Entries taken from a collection
__________________________________________________
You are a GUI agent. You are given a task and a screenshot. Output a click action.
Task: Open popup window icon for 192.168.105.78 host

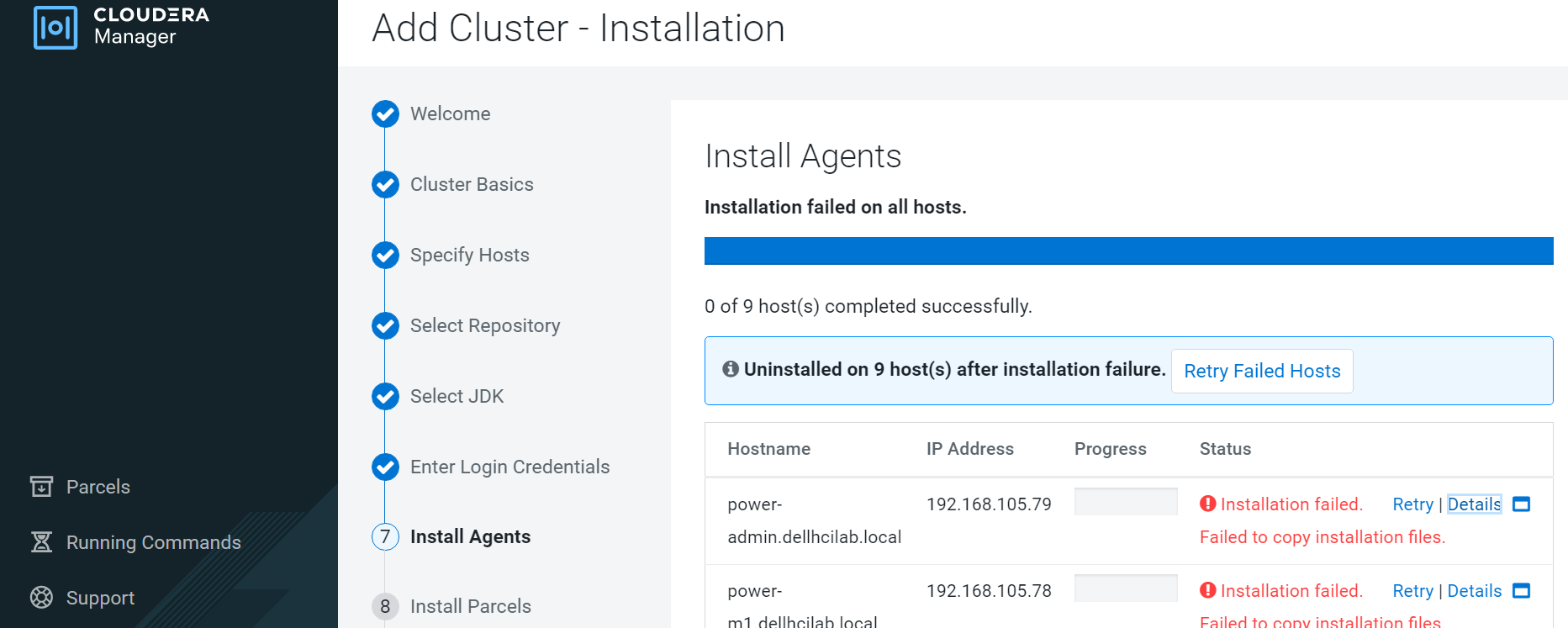point(1521,591)
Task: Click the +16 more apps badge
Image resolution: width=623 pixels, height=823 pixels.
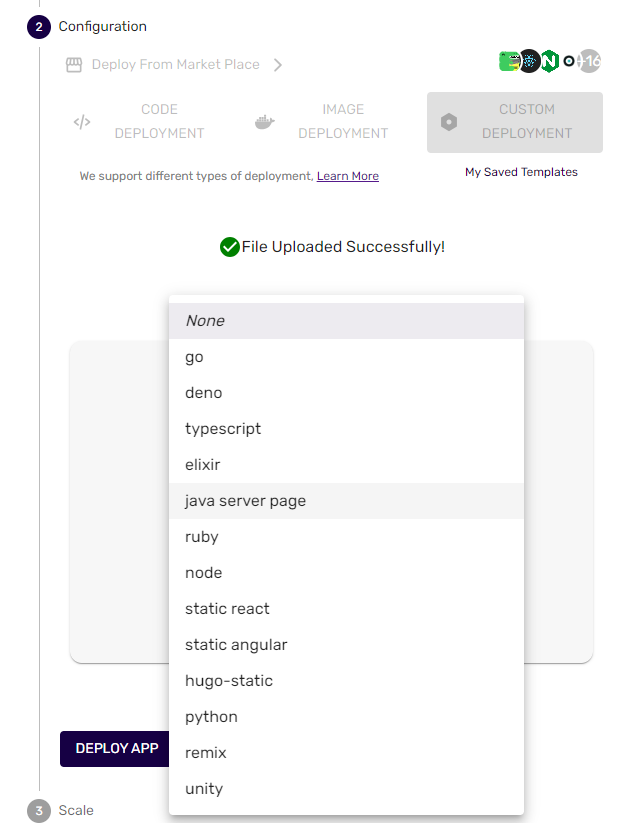Action: coord(590,61)
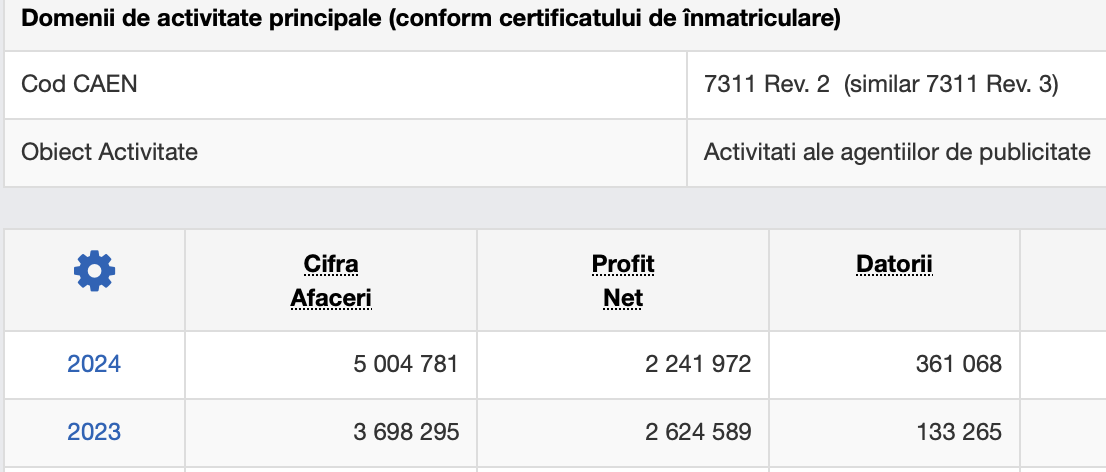
Task: Open the 2024 year link
Action: point(94,364)
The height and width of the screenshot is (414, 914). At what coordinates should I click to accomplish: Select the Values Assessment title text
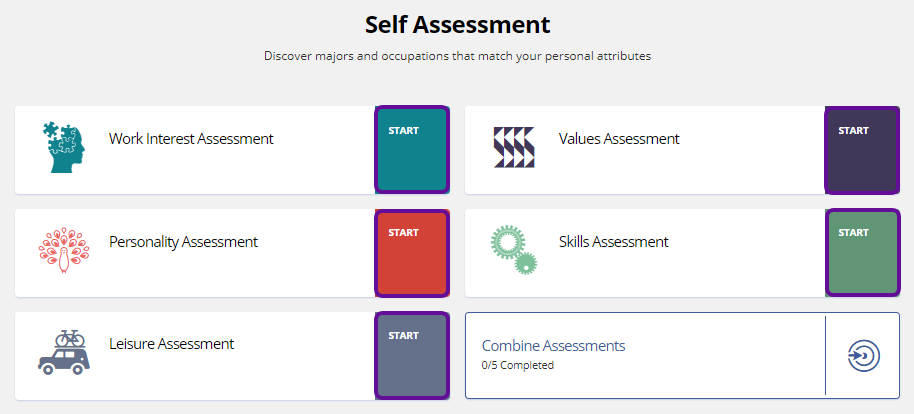click(619, 139)
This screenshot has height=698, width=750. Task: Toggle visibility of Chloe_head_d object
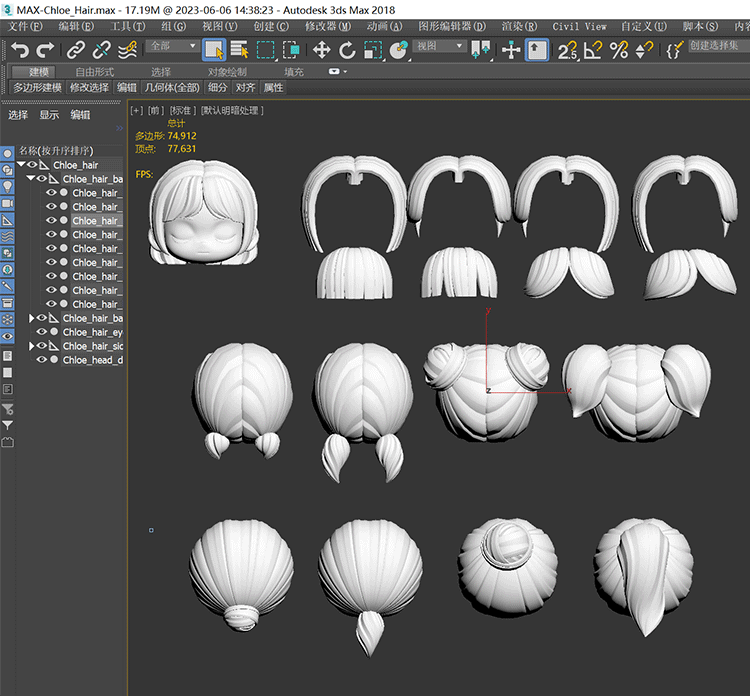coord(42,360)
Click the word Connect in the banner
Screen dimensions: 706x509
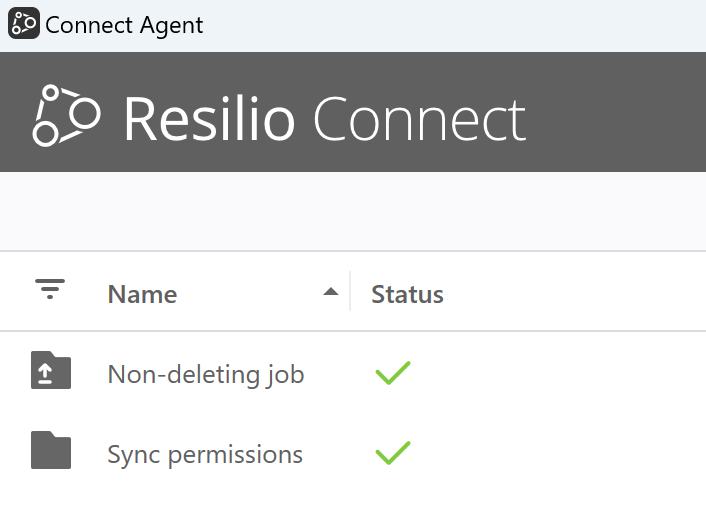point(419,119)
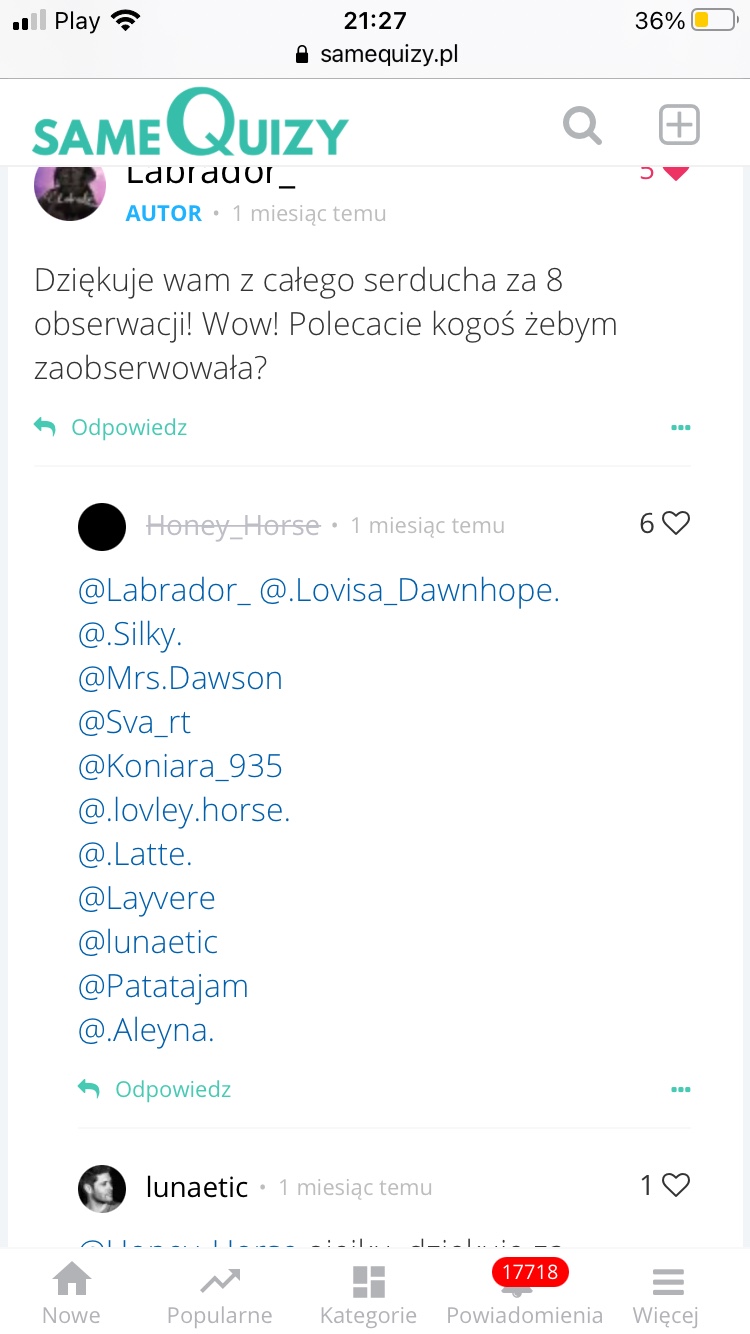Click Odpowiedz under the Honey_Horse comment

155,1089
__________________________________________________
Write the entries out again exactly as they appear, with the pictures omitted.

## RESPONSE BOX
You are a GUI agent. You are given a task and a screenshot. Output a click action.
Task: Open popup window icon for 192.168.105.78 host

point(1521,591)
Task: Click the +16 more apps badge
Image resolution: width=623 pixels, height=823 pixels.
Action: coord(590,61)
Task: Open the 2024 year link
Action: point(94,364)
The height and width of the screenshot is (414, 914). At what coordinates should I click to accomplish: Select the Values Assessment title text
click(619, 139)
This screenshot has height=698, width=750. Task: Toggle visibility of Chloe_head_d object
coord(42,360)
Click the word Connect in the banner
Screen dimensions: 706x509
point(419,119)
Click Odpowiedz under the Honey_Horse comment

155,1089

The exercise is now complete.